Charles William Brackett (November 26, 1892 – March 9, 1969) was an American novelist, screenwriter, and film producer. He collaborated with Billy Wilder on sixteen films. Brackett was born in Saratoga Springs, New York, the son of Mary Emma Corliss and New York State Senator, lawyer, and banker Edgar Truman Brackett. The family's roots traced back to the arrival of Richard Brackett in the Massachusetts Bay Colony in 1629, near present-day Springfield, Massachusetts. His mother's uncle, George Henry Corliss, built the Centennial Engine that powered the 1876 Centennial Exposition in Philadelphia. A 1915 graduate of Williams College, he earned his law degree from Harvard University. He joined the Allied Expeditionary Force during World War I. He was awarded the French Medal of Honor.
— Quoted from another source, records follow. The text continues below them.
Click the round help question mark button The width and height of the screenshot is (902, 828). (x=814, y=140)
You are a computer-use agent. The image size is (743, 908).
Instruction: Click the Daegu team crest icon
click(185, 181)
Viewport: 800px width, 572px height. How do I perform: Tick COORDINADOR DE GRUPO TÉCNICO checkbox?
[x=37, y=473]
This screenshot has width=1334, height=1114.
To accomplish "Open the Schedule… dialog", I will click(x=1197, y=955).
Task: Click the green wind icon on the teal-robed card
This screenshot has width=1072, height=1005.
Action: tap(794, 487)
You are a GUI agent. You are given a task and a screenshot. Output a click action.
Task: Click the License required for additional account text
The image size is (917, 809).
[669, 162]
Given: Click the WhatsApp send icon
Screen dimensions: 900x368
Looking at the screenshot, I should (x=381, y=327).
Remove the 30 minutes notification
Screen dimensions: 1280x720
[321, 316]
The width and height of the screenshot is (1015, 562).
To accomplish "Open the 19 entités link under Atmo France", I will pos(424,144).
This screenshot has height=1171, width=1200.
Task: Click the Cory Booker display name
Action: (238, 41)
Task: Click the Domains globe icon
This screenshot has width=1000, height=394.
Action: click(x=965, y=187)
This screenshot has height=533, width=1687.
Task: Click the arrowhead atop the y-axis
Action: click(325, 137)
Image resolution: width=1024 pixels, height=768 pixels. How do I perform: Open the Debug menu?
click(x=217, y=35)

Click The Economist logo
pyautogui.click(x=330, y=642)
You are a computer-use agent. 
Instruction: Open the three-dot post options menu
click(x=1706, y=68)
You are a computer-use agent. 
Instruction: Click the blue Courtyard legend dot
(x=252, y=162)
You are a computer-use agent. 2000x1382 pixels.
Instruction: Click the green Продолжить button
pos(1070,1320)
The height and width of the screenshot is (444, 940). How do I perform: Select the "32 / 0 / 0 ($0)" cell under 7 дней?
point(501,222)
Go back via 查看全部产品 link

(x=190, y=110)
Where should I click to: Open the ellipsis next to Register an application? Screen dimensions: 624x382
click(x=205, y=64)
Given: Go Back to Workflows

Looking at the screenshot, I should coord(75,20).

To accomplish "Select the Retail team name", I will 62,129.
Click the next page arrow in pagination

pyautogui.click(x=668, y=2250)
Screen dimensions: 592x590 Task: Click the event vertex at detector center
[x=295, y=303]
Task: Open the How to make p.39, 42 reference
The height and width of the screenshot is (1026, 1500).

He was a frequent contributor to the Saturday Evening Post, Collier's, and Vanity Fair, and a drama critic for The New Yorker. He wrote five novels: The Counsel of the Ungodly (1920), Week-End (1925), That Last Infirmity (1926), and American Colony (1929). and Entirely Surrounded (1934). Brackett was a president of the Screen Writers Guild (1938–1939) and the Academy of Motion Picture Arts and Sciences (1949–1955). He either wrote and/or produced over forty films, including To Each His Own, Ninotchka, The Major and the Minor, The Mating Season (1951), Niagara, The King and I, Ten North Frederick, The Remarkable Mr. Pennypacker, and Blue Denim. Beginning in August 1936, Brackett worked with Billy Wilder, writing the film classics The Lost Weekend and Sunset Boulevard, both of which won Academy Awards for their respective screenplays. Brackett described their collaboration process as follows: "The thing to do was suggest an idea, have it torn apart and despised. In a few days, it would be apt to turn up, slightly changed, as Wilder's idea. Once I got adjusted to that way of working, our lives were simpler." His partnership with Wilder ended in 1950 and Brackett went to work at 20th Century-Fox as a screenwriter and producer. His script for Titanic (1953) won him another Academy Award. He received an Honorary Oscar for Lifetime Achievement in 1958. Charles Brackett died on March 9, 1969. His diaries covering his screenwriting and social life from 1932 to 1949 were edited by Anthony Slide into Slide's book It's the Pictures That Got Small: Charles Brackett on Billy Wilder and Hollywood's Golden Age.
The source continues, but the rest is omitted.